▸ **EXERCISE SET**
a: In the passage about the move from Passy, why does Gautier say it was not easy to enter the dwelling? Answer in one to three sentences.
b: Translate this sentence from the passage about the move from Passy into French: "It is to be hoped that the error, which has been pointed out to the Curator, will be rectified."
c: According to the passage about the move from Passy, who restored the ancient paintings of the dome boudoir?

[begin TEXT]

During the month of April[*] he was occupied in removing his furniture
from the Passy cottage to his new residence. Theophile Gautier, who
paid him a visit there not long after the installation, gave a sketch
of what he saw in an article that appeared in the /Artiste/. He says:

[*] On the house in Passy; the dates indicating the period of the
novelist's residence there are incorrect. It is to be hoped that
the error, which has been pointed out to the Curator, will be
rectified.

"When one entered this dwelling, which, indeed, was not easy, since
the occupant kept himself close there, a thousand tokens of luxury and
comfort were noticeable which were but little in agreement with the
poverty that he pleaded. One day, however, he received us, and we saw
a dining-room wainscoted in old oak, with table, chimney-piece,
sideboards, dressers, and chairs, all in wood so carved as to have
caused envy to Cornejo Duque and Verbruggen, if they had been present;
a drawing-room upholstered in buttercup damask, and with doors,
cornices, skirting-board, and embrasures in ebony; a library arranged
in bookcases inlaid with tortoise-shell and brass in Boule style; a
bathroom in yellow and black marble, with stucco bass-reliefs; a dome
boudoir, whose ancient paintings had been restored by Edmond Hedouin;
a gallery lighted from above, which we recognized later in the
collection of /Cousin Pons/. There were what-nots laden with all sorts
of curiosities, Dresden and Sevres china, cornet-shaped vases of
frosted celadon, and, on the carpeted staircase, large porcelain
bowls, and a magnificent lantern suspended by a red silk cord. 'Why!

[end TEXT]
[begin GIVEN MATERIAL]

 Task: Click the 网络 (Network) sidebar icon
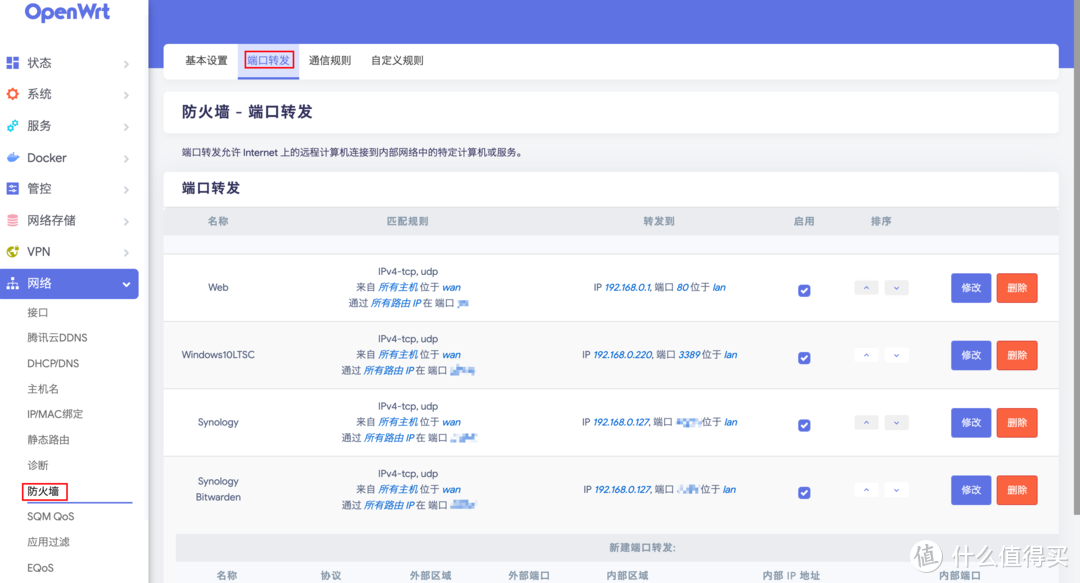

[end GIVEN MATERIAL]

▸ **ANSWERS FOR THE EXERCISE**
a: Entering was not easy because the occupant kept himself close there.

b: Il est à espérer que l'erreur, qui a été signalée au conservateur, sera rectifiée.

c: Edmond Hedouin restored them.